Start of Excerpted text

Orbital characteristics
- Epoch 2020-May-31 (JD 2459000.5)
- Uncertainty parameter 0
- Observation arc: 7.8 years
- Aphelion: 4.0272 AU (602,460,000 km) (Q)
- Perihelion: 0.97013 AU (145,129,000 km) (q)
- Semi-major axis: 2.4987 AU (373,800,000 km) (a)
- Eccentricity: 0.61174 (e)
- Orbital period (sidereal): 3.95 yr
- Mean anomaly: 312.19° (M)
- Inclination: 13.947° (i)
- Longitude of ascending node: 249.74° (Ω)
- Time of perihelion: 8 December 2020
- Argument of perihelion: 163.01° (ω)
- Known satellites: 1
- Earth MOID: 0.00085 AU (127,000 km; 0.33 LD)
- Jupiter MOID: 1.4 AU (210,000,000 km)

Physical characteristics
- Mean diameter: ~390 meters (1,000 feet)
- Absolute magnitude (H): 19.8

= (792156) 2020 XR =

Apollo near-Earth asteroid

(792156) 2020 XR is a binary Apollo near-Earth object and potentially hazardous asteroid roughly 390 m in diameter. With a 5-day observation arc it was briefly listed as having a 1 in 11,000 chance of impacting Earth on 1 December 2028, which placed it at the top of the Sentry Risk Table with a Palermo scale rating of −0.70.

== Discovery ==
2020 XR was discovered by Pan-STARRS 2 on 4 December 2020, when it was 0.426 AU from Earth and had a solar elongation of 75°. It came to perihelion on 8 December 2020. On 2 January 2021, it passed 0.328 AU from Earth.

On 13 December 2020, precovery observations from 2013, 2016, and mid-2020 extended the observation arc from 8 days to 7.8 years allowing the asteroid to be removed from the Sentry Risk Table. Permanent number was assigned on 31 March 2025.

== Satellite ==
A satellite was discovered on 2 December 2024 by Goldstone Observatory in California using radar observations.

== 2024 ==
It was the Earth's perturbations of the asteroid in 2024 that determined if an impact was possible in December 2028. On 4 December 2024, the asteroid passed 0.0147 AU from Earth with an uncertainty region of about ±800 km. This increased the asteroid's orbital period by 10 days.

Orbital period 3 months before and after 2024-Dec-04 Earth approach
| Parameter | Epoch (date) | Orbital Period |
|---|---|---|
| Units |  | (days) |
| Pre-flyby | 2024-Sep-04 | 1441 |
| Post-flyby | 2025-Mar-04 | 1451 |

== 2028 ==
On 7 November 2028, the asteroid will pass 0.121 AU from Earth. By 1 December 2028 the asteroid will be 0.19 AU from Earth with an uncertainty region of about ±10,000 km.

End of Excerpted text
Start of Input data

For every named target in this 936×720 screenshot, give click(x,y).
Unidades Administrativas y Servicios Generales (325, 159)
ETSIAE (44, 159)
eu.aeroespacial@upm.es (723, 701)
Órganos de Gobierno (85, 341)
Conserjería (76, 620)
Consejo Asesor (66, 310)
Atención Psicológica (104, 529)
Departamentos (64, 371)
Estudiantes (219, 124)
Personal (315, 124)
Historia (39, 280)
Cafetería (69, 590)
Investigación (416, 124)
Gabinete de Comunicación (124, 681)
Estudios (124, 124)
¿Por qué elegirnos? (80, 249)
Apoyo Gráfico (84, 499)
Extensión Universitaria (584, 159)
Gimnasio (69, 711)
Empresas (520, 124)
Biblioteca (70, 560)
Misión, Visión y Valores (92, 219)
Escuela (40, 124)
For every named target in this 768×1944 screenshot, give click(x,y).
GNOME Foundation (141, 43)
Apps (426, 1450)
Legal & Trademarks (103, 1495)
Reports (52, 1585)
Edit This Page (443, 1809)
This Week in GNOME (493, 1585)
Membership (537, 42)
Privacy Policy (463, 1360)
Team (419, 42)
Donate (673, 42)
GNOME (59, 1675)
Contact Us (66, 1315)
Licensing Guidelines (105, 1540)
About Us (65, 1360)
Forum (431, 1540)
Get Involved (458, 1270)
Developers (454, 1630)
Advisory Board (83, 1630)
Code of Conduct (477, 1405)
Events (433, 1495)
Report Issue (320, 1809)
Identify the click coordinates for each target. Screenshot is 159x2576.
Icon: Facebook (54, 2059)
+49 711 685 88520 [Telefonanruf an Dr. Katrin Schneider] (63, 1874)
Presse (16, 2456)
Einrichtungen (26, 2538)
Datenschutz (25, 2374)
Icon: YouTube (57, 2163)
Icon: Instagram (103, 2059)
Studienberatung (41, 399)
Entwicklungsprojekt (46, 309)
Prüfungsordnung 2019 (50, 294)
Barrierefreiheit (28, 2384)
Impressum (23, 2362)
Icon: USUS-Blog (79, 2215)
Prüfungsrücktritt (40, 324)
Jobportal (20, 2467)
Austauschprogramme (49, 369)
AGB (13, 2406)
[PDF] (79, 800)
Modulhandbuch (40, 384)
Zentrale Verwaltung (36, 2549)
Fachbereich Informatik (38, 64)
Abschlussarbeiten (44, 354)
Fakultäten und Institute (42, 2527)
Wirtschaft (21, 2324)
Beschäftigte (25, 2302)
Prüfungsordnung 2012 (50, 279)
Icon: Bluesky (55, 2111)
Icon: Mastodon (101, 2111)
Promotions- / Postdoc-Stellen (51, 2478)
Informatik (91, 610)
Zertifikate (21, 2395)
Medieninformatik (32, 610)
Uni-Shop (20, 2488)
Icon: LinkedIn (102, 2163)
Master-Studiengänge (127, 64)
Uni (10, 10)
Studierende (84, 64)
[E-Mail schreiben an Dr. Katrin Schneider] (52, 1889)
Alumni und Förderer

End of Input data

Answer these from the asteroid 2020 XR text above:
(a) What discovered 2020 XR, and on what date?
(b) Which observatory discovered the asteroid's satellite?
(c) How close will the asteroid pass to Earth on 7 November 2028?

# Solution
(a) Pan-STARRS 2, on 4 December 2020.
(b) Goldstone Observatory in California.
(c) 0.121 AU.